Souji pulled back, stung, as his Personas began to act up again. He’s confused. Disoriented. He doesn’t mean it. Get him out of here. How long can a person last without—

“Your Shadow,” Souji whispered. “Yosuke, did you… did you kill your Shadow?”

Yosuke laughed into Souji’s shoulder, a halting, crazed sort of bursting cackle. “I don’t hear him anymore…” he choked out after the fit had passed, and Souji didn’t need his Personas to tell him that everything had just gone from bad to worse.


***


Getting Yosuke out of the other world had been the easy part, Souji was dismayed to discover. By the time he managed to get him home, he could no longer speak or stand under his own power, and instead slumped heavily on Souji’s shoulder and mumbled incoherently for no discernable reason. It was unsettlingly like the worst days of December, back during their year together in high school, when Inaba had been full of people made ill by the mysterious fog. He kept talking all the way home, desperately trying to keep Yosuke awake and alert, but it seemed that with each step he became increasingly more delirious, and completely incapable of comprehending anything that was said.

Souji had sometimes wondered, back when he’d still thought maybe he didn’t have a Shadow, what it would be like to have one and lose it. Surely it couldn’t be all that bad, he’d concluded: he got along just fine. As he all but carried him up the stairs to their apartment, he found himself wishing he was still naïve enough to believe that, so that he could believe Yosuke was going to be just fine, too.

Nanako was there when they arrived home, and so was her boyfriend, a tall, gangly young man with ridiculous flyaway hair. They never got as far as introductions.
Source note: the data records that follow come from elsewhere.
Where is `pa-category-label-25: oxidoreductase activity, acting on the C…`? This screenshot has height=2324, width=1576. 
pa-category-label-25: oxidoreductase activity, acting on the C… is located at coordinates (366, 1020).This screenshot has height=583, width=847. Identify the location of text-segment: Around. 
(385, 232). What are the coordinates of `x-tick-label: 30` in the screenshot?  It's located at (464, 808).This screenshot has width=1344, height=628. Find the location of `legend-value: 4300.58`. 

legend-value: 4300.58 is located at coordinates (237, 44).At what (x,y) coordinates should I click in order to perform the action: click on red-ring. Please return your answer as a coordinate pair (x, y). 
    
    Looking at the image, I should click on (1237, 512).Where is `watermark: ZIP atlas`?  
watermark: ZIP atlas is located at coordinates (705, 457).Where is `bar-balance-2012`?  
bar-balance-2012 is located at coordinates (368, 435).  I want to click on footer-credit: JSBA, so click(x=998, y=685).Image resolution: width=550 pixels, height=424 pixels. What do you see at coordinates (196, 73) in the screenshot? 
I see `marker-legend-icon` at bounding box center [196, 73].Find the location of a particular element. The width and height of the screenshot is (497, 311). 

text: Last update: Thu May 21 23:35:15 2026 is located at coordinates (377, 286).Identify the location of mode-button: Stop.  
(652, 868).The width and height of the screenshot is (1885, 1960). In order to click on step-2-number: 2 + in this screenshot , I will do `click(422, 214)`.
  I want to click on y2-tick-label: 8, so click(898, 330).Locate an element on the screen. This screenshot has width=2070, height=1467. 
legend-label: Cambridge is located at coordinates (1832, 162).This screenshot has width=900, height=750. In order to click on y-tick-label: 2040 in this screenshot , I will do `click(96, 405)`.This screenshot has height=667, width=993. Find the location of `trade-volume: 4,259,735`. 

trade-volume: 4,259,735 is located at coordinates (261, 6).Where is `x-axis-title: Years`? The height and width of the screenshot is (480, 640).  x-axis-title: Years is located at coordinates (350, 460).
She helped him get Yosuke into bed while the boy watched them, clearly alarmed – the two of them were covered in blood by now, and Yosuke wouldn’t stop making those weird noises -- and then she ushered him away from the scene as quickly as she could.

Yosuke didn’t sleep all night. Before sunrise, Souji and Nanako were in the waiting room of Inaba Municipal Hospital, holding each other and not speaking.